Informal DDI Expert Committee Meeting | Data Documentation Initiative

October 16-17, 2006
Zentrum fuer Umfragen, Methoden und Analysen (ZUMA)
Mannheim, Germany

Present:
Hans Jorgen Marker, Danish Data Archive (Chair); Iris Alfredsson, Swedish Data Archive; Frederic Berger, CEPS-INSTEAD, Luxembourg; Karl Dinkelmann, University of Michigan; Jan Goebel, German Socio-Economic Panel Study; Peter Granda, University of Michigan; Reto Hadorn, Swiss Data Archive; Janet Harkness, GESIS-ZUMA; Jeremy Iverson, Colectica; Ken Miller, UK Data Archive; Peter Ph. Mohler, GESIS-ZUMA; Meinhard Moschner, GESIS-ZA; Beth-Ellen Pennell, University of Michigan; Sigbjorn Revheim, Norwegian Data Archive; Pilar Rey del Castillo, Spanish Data Archive; Dan Smith, Colectica; Wendy Thomas, University of Minnesota; Mary Vardigan, ICPSR; Joachim Wackerow, GESIS-ZUMA

Monday, October 16

Introduction

Peter Ph. Mohler, Director of the Zentrum fuer Umfragen, Methoden und Analysen (ZUMA), welcomed DDI Alliance participants to the meeting, which was intended to be an informal meeting of the Alliance to provide a forum for questions and answers and a time for working groups to meet. He indicated that the larger social science community is now being exposed to the benefits of the DDI, and the Alliance should make it a point to involve not only the archives but other constituencies like data producers. Hans Jorgen Marker, Chair of the DDI Alliance, then outlined the agenda for the two days.

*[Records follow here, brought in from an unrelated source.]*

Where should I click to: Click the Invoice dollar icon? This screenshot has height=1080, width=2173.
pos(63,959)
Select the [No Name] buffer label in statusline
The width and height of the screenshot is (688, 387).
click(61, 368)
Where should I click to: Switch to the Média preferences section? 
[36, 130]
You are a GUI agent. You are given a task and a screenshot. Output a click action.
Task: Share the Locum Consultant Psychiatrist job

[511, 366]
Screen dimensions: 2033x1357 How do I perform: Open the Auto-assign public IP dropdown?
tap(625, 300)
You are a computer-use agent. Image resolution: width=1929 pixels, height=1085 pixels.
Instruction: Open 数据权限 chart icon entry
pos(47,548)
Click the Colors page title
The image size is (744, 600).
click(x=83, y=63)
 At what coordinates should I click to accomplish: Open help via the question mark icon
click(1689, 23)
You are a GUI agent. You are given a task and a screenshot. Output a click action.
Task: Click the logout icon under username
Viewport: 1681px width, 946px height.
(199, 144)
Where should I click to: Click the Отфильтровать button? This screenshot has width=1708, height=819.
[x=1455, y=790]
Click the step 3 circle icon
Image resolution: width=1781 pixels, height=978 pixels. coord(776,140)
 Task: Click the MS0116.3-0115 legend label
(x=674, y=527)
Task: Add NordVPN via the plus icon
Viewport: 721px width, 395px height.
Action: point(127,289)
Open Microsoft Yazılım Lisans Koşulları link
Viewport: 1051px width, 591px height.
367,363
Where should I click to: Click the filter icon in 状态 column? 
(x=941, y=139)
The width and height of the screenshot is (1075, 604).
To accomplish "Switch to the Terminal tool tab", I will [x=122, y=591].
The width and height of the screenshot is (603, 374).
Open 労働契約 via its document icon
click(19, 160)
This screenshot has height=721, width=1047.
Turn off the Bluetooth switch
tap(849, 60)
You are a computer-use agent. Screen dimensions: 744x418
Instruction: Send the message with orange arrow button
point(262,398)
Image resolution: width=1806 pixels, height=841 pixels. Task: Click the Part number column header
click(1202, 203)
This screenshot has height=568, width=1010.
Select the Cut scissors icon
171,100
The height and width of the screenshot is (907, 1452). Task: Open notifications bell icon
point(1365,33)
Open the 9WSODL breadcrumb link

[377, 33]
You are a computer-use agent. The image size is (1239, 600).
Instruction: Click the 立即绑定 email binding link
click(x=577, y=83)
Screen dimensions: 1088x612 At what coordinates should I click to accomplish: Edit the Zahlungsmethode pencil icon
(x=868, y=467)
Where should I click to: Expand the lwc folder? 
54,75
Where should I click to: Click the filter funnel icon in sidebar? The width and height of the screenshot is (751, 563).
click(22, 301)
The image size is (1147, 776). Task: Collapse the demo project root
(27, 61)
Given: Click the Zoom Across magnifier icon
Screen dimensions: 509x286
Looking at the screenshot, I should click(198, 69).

Timetable to DDI Version 3.0

Mary Vardigan, Director of the Alliance, presented some information about the timetable for moving the draft DDI Version 3.0 specification to the period of Public Review. She indicated that Version 3.0 is still in the period of Internal Technical Review and that this will continue through November 2006. The Alliance will then vote in December (online vote) to move to Public Review, which will take place in January-February 2007. The goal is to publish Version 3.0 in the Spring of 2007.

This is a critical time for the Alliance. The timetable is ambitious and we need to have a good set of tools and supporting materials ready for the Public Review. We all need to pitch in to make sure our rollout of Version 3.0 is successful.

For Public Review, it will be important to have good examples of DDI markup to highlight the ways in which the new DDI specification can be used. During the period of Public Comment, we must demonstrate Proof of Concept. In the context of DDI Version 3.0, there are two components to Proof of Concept: (1) the markup examples themselves, and (2) implementations. Regarding #2, important implementations will be a 2.x to 3.0 migration tool and a stylesheet/viewer that enables one to browse an instance. At the end of the period, the Alliance will vote to accept the specification and to publish it. In terms of suggestions for where to publicize the public review, the group suggested the ddi-users and IASSIST listservs as well as listservs for users of statistical software and data collection software.

Currently, we plan to present the following examples:

Simple ICPSR metadata record level markup (Sanda Ionescu, ICPSR)
Variables from an ICPSR media poll (Sanda, ICPSR)
Variables from American National Election Study (Sanda, ICPSR)
Variables from a country-level time-series data file (Rob O'Reilly, Emory University)
Comparative example: Variables reflecting question wording changes (NSFH or other longitudinal dataset) (Janet Eisenhauer, University of Wisconsin)
Comparative example: Variables reflecting language and geography differences (Meinhard Moschner, Zentralarchiv, and Peter Granda, ICPSR)
Hierarchical data example (fixed format file with multiple record segments such as household, family, person records with a clear linking variable, like the Current Population Surveys) (still need volunteers)
Instrument documentation example (Instrument Documentation Group)
Aggregate data examples: 3 scenarios for aggregate data corresponding to the 3 different aggregate components (still need volunteers)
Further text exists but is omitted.